ORLANDO – For a lot of folks these days, it’s a devoted daily ritual: heading to the gym to spend hours building up a sweat and burning off calories. There’s even a term for them: gym rats, or people who spent much of their leisure time working out in a gymnasium or health spa, devoting their energies to muscle building, strength training, cardiovascular exercising and aerobic activities.

But if it sounds like the ultimate in healthy living, there are skeptics like Luis Rodriguez Jr. who cautions that, as with most things in life, too much of any good thing can potentially backfire on you.

“You can work out too much,” Rodriguez cautions.

Rodriguez, a physical fitness coach and trainer, isn’t skeptical about physical fitness or a healthy workout at the gym. His Web site, www.HealthyChamps.com, promotes exercise and nutrition and helps people find ways to become healthier, stronger and in the best shape they’ve ever been.

Still, Rodriguez has spent enough time training people – including so-called gym rats – to know that their energy level or degree of enthusiasm doesn’t always amount to an effective workout. All too often, Rodriguez said, he’s seen examples of people who think a good workout begins and ends with the amount of time they spend on a treadmill or execise bike, or maybe lifting weights, and don’t think about their body’s critical nutritional needs.

“Your level of activity and level of nutrition need to be matched up,” he said. Not everyone does that.

As Rodriguez noted, lengthy workouts mean people are burning off calories, allright – “between 800 and 2,000 calories if you’re talking about a three hour workout,” he said. “The average person already burns 1,200 calories as they’re sleeping, at a minimum.”

That may sound great to anyone who counts the calories on their food boxes, but what they often forget, Rodriguez noted, is that their body actually needs a certain amount of calories and fat to stay healthy and fit. That means giving your body all the nutritional needs it requires to keep up with the active pace of a gym rat workout schedule.

Otherwise, “Your body is not getting the calories it needs,” he said. “Eighty percent of fat loss and muscle building is nutrition. Nutrition is more important for exercise for fat burning goals and muscle building. If you’re not engaging in frequent meal eating and getting carbohydrates, fat or protein, you’re going to kill your metabolism.”

That’s true even for those who switch to a vegeterian diet in the hope of becoming healthier, Rodriguez said, adding that the body still needs some fat to keep working properly.

“If they do go vegan or switch over to becoming a vegetarian, they’re missing out on some of the amino acids their body needs to build tissue,” he said. “My body needs 2,800 to 3,000 calories a day. You can’t get that amount from vetegables alone. I could only get it from beans and soy, but what was happening was my metabolism was slowing down.” That makes it harder for the body to burn off fat.

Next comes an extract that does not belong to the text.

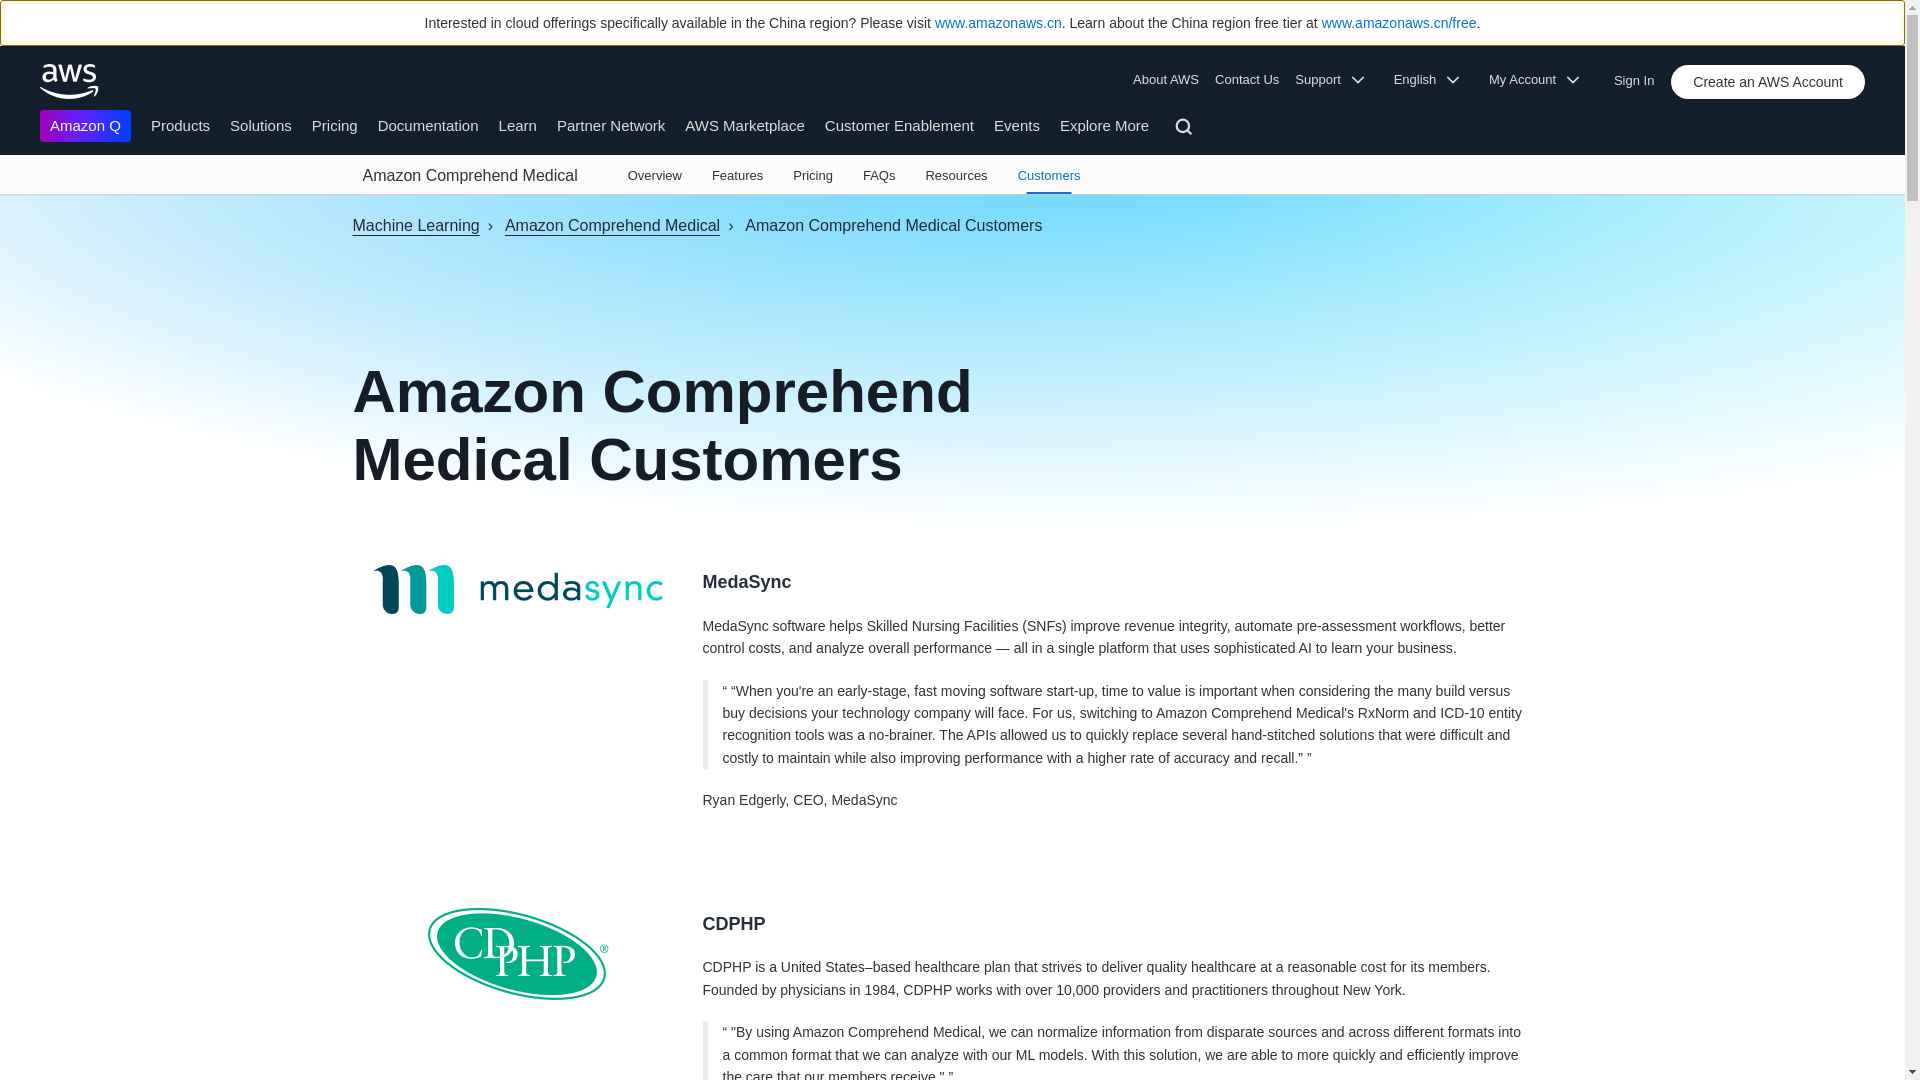  Describe the element at coordinates (1104, 124) in the screenshot. I see `Explore More` at that location.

Surprisingly, a lack of nutrition can also leave a gym rat feeling sick – the very opposite of what they probably expect a vigorous daily workout to produce.

“If you’re not getting enough nutrition, it could lead to dehydration, and leave you low in vitamins and minerals in your body,” Rodriguez said. “A lot of illnesses can come from a lack of vitamins and antioxydents in the body.”

At the same time, gym rats often assume that if they spend hours in their favorite gymnasium, they’re giving their body exactly what it needs, regardless of what they eat. But Rodriguez cautioned that “The duration is not as important as the intensity.”

There are three levels of intensity that people can engage in during their workout: high, moderate or low. More often than not, Rodriguez said, gym rats go for moderate intensity so they can stretch their workouts over several hours and not burn out too quickly.

“Some people go in and do moderate intensity all the time,” he said. “What they really want to do is a combination of high, moderate and low intensity during the week. Just doing moderate intensity doesn’t push you forward. Low and moderate intensity with good nutrition will get you good health goals, but they will not build the muscle tissue you need.

“Let’s say we start the week and we’re working your biceps, and we do a very heavy routine,” he said. “By Wednesday, maybe you want to do something with a medicine ball, that’s keeping your heart rate up. The next day, you do low intensity – yoga or any type of core exercises. Each muscle group needs to be treated by itself.”

Rodriguez said before gym rats get their membership and start scheduling themselves for two hours or more a day, they should sit down with a professional trainer to figure out what type of exercise routine works best for their body – and what kind of nutritional plan their system requires.

“Each person’s body is a little different,” he said. “The first thing you need to do is talk to one of the trainers at your gym, to design a specific program for you.”